**PROBLEM**
From the records below, please print only the lines from the one containing "Given: Click the Drip smiley face logo" through the one containing "This screenshot has", both included. Skip the pictures.

**RECORDED DATA**
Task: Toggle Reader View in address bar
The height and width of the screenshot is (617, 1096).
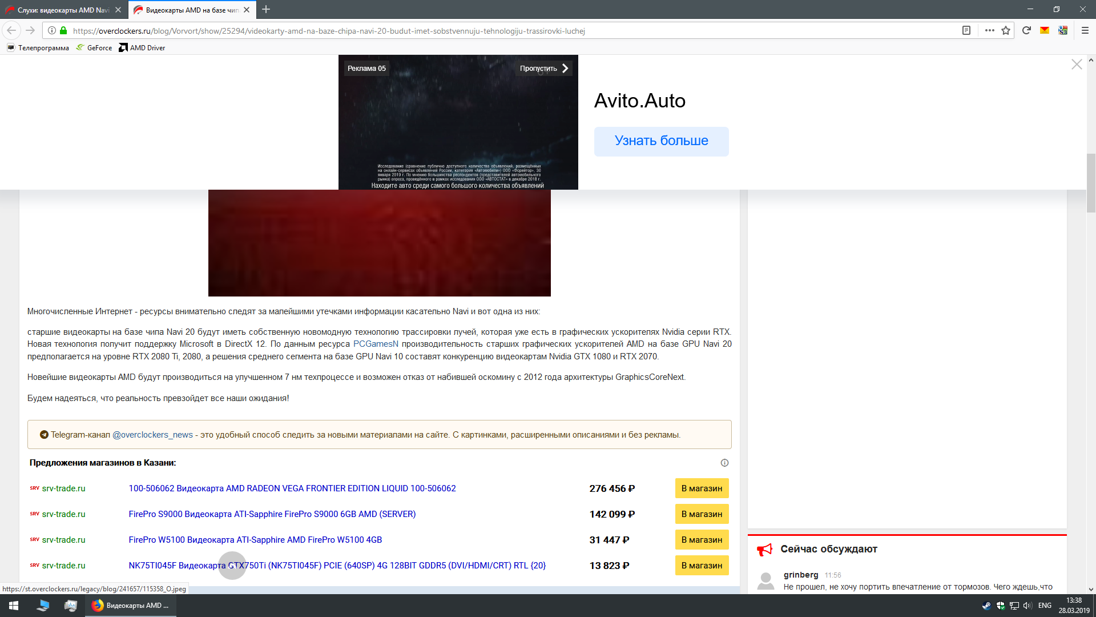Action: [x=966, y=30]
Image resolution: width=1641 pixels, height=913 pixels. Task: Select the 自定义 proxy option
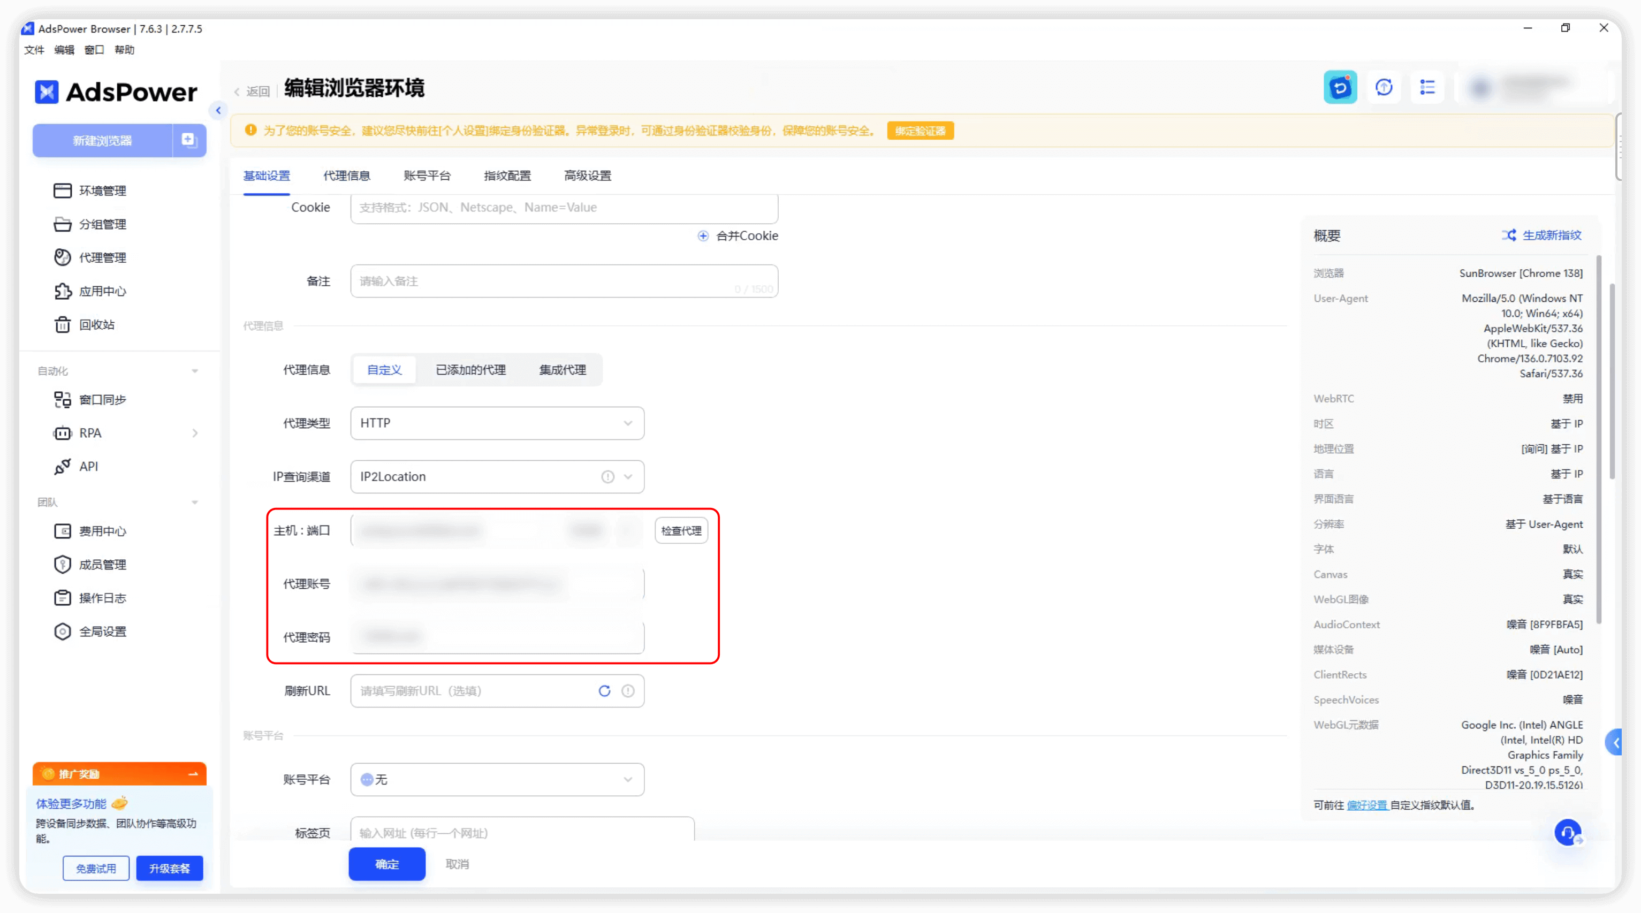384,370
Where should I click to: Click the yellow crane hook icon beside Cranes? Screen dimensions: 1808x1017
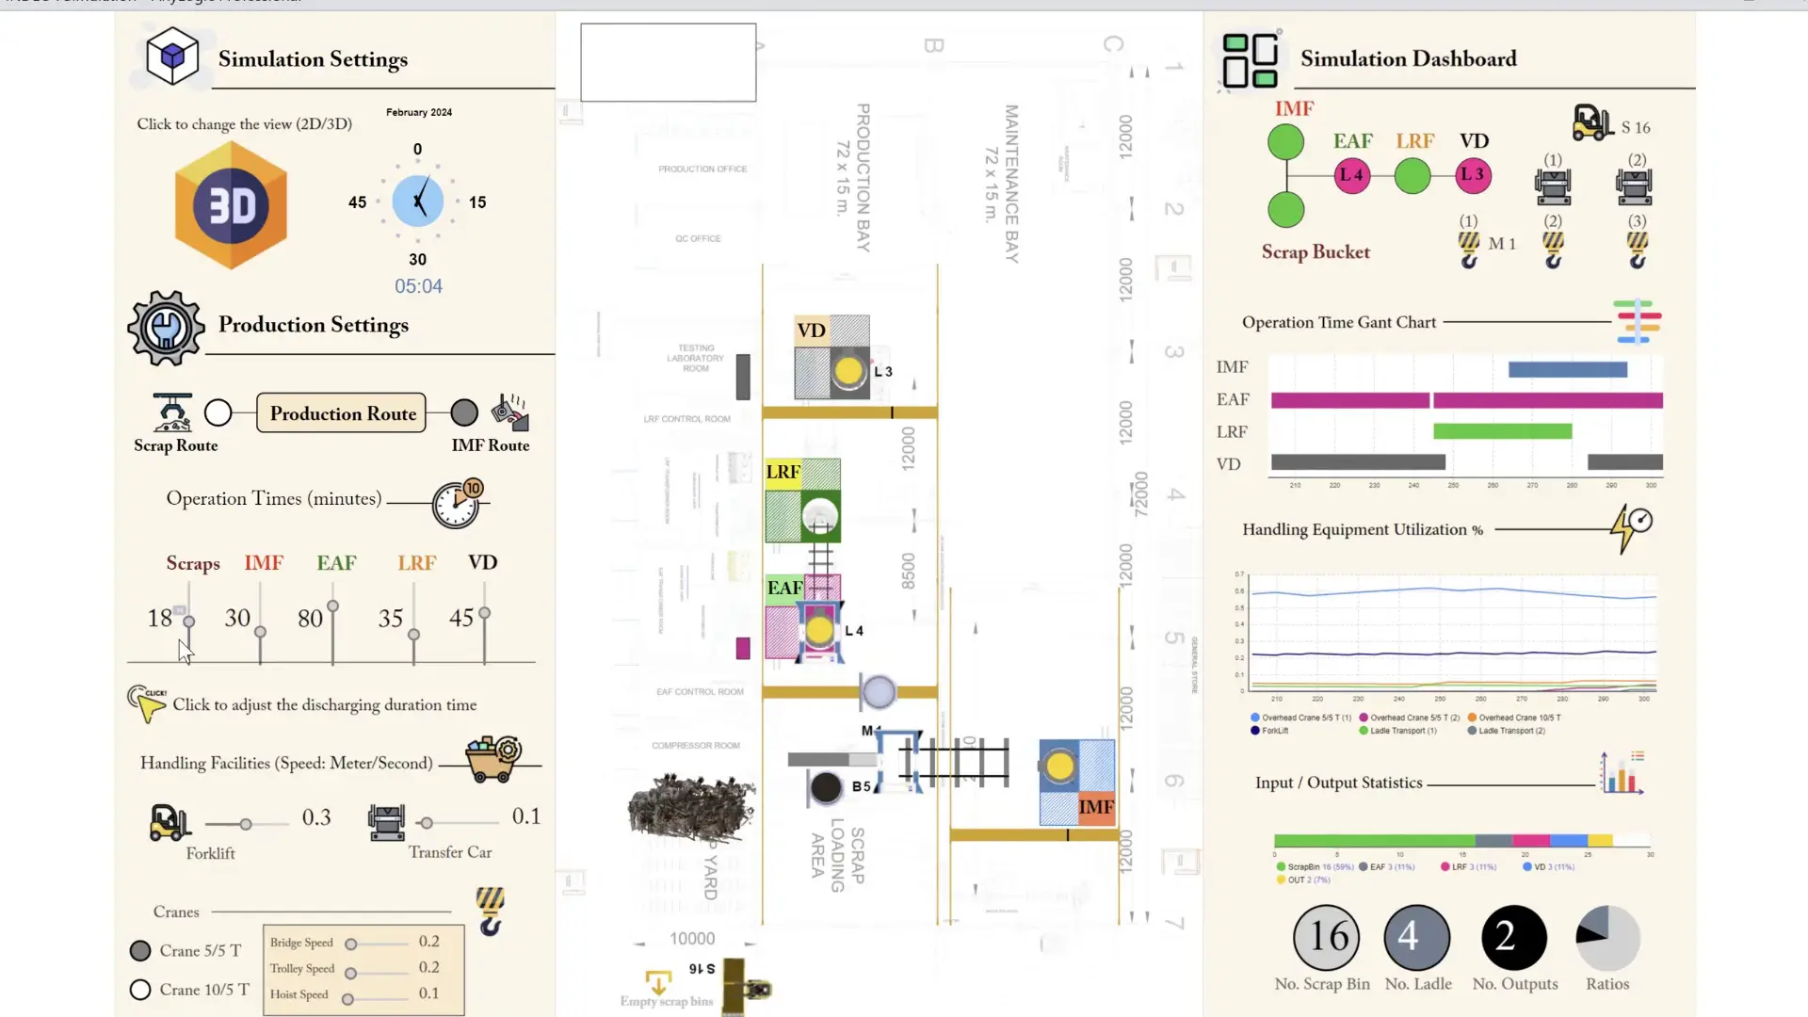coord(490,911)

==

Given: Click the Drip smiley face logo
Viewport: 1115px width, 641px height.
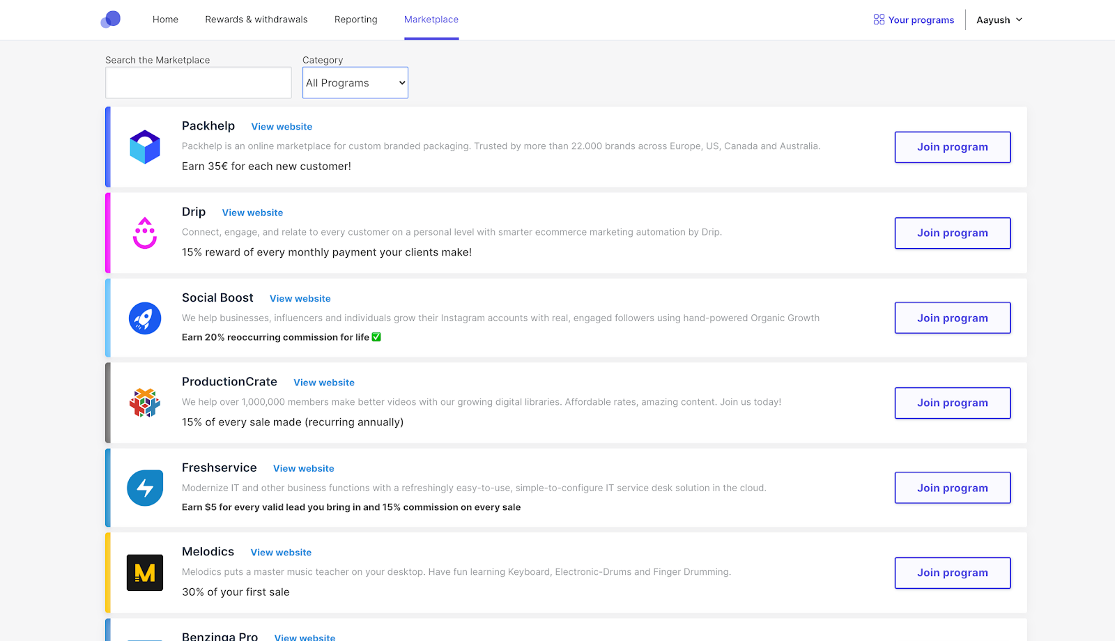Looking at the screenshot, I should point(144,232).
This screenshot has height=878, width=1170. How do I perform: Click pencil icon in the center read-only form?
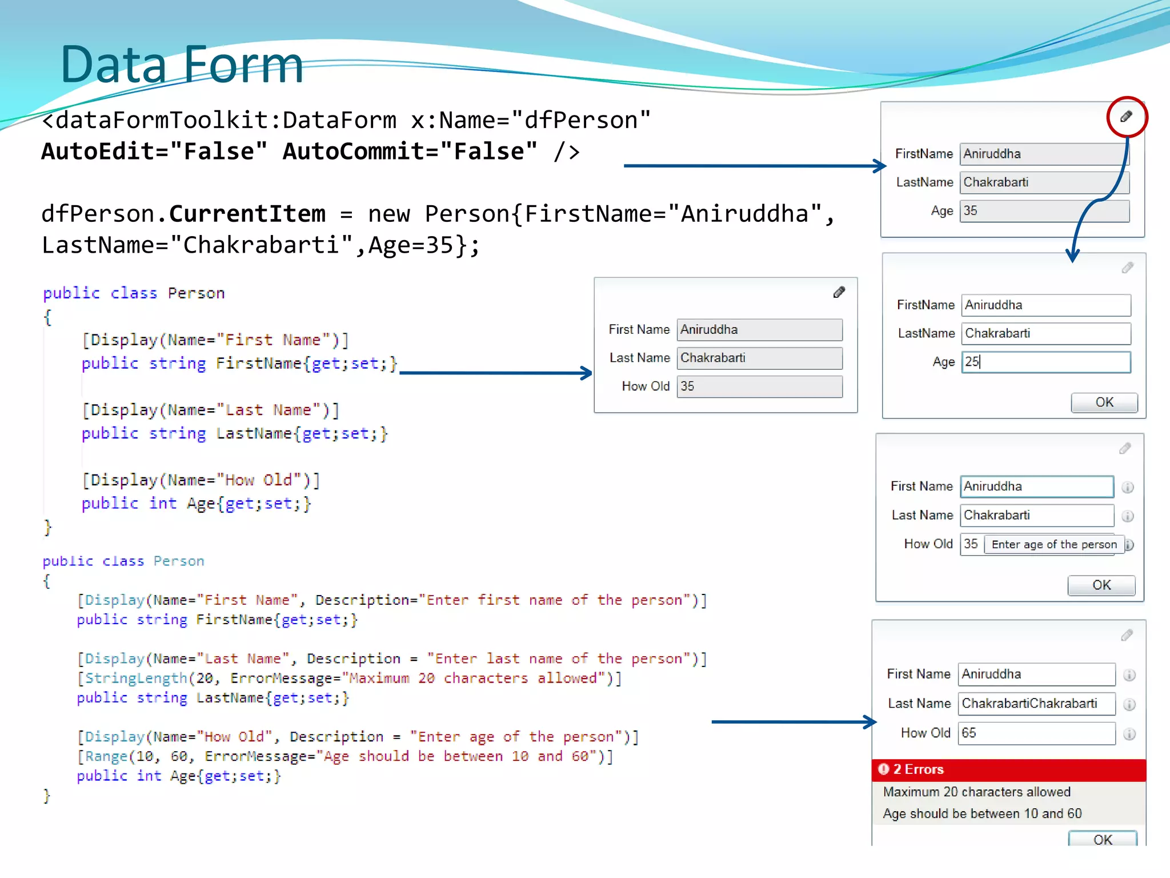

**SOLVED EXERCISE**
Given: Click the Drip smiley face logo
Viewport: 1115px width, 641px height.
Looking at the screenshot, I should point(144,232).
This screenshot has height=878, width=1170. How do I perform: Click pencil icon in the center read-only form?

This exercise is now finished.